The Unnatural tells the story of Andy Archway, the young phenom destined to break Janus P. Mordecai’s single-season embalming record. Think about the accumulated tropes of every inspiring baseball movie ever made applied to the world of funeral homes, and you’ll have an idea what The Unnatural is like. With the skill of a born parodist, Prill keeps the prose straight-faced throughout, employing his transmogrified sports clichés with unflinching earnestness. The overall effect is wickedly funny.
The strangest thing about this novel is it’s eerie plausibility.

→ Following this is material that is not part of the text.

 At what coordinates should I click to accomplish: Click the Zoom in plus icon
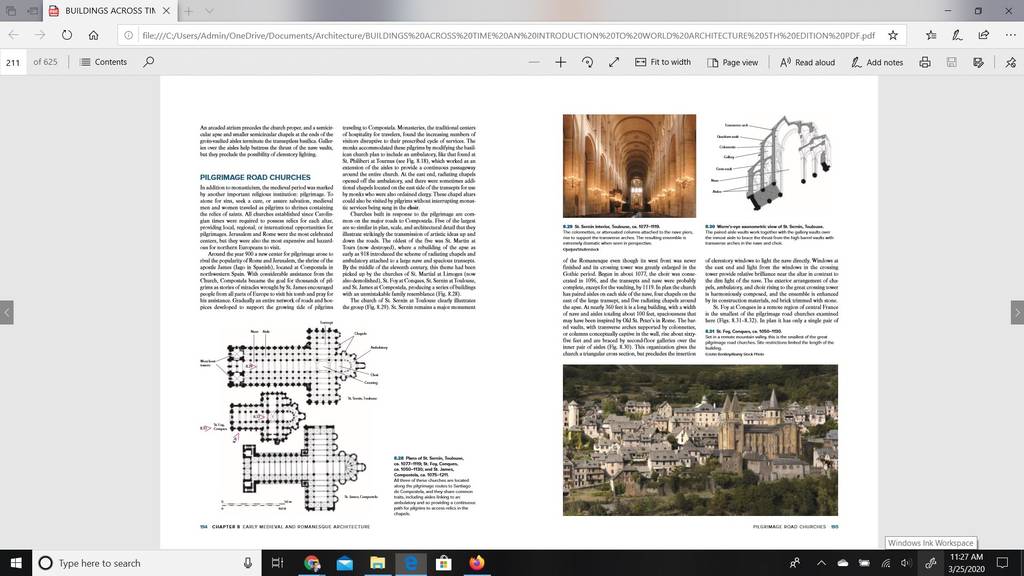[x=560, y=62]

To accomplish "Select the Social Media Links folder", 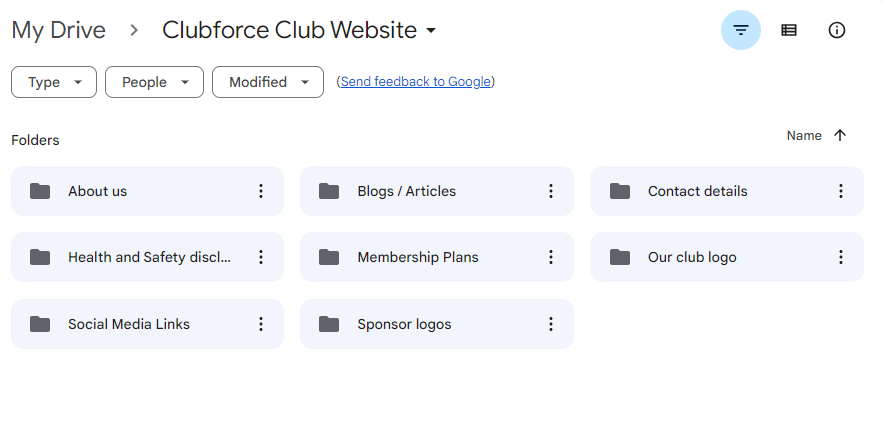I will (x=128, y=324).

So many aspects of professional sports have become so patently absurd that The Unnatural’s depiction of them is a parody only by virtue of its funerary setting. And history is littered with cultures whose death rituals are far more obsessive and less bizarre than the ones depicted here. It’s all too easy to imagine a world where magazines like Respectful Casket Tales show up on the newsstand next to Reader’s Digest.
For it’s first two-thirds of this book is one of the funniest novels I’ve read this decade. Alas, then there’s the rest of the book, which is not so much bad as disappointing. The novel founders on the rocks of inadvisable authorial choices, the humor sinking slowly beneath the waves of a muddled plot. There are other missteps here, such as too much time spent on the villainous Drabford brothers compared to their overall role.
Still, these are forgivable flaws for an author’s first novel, especially one so funny. The Unnatural is the This is Spinal Tap of funerals.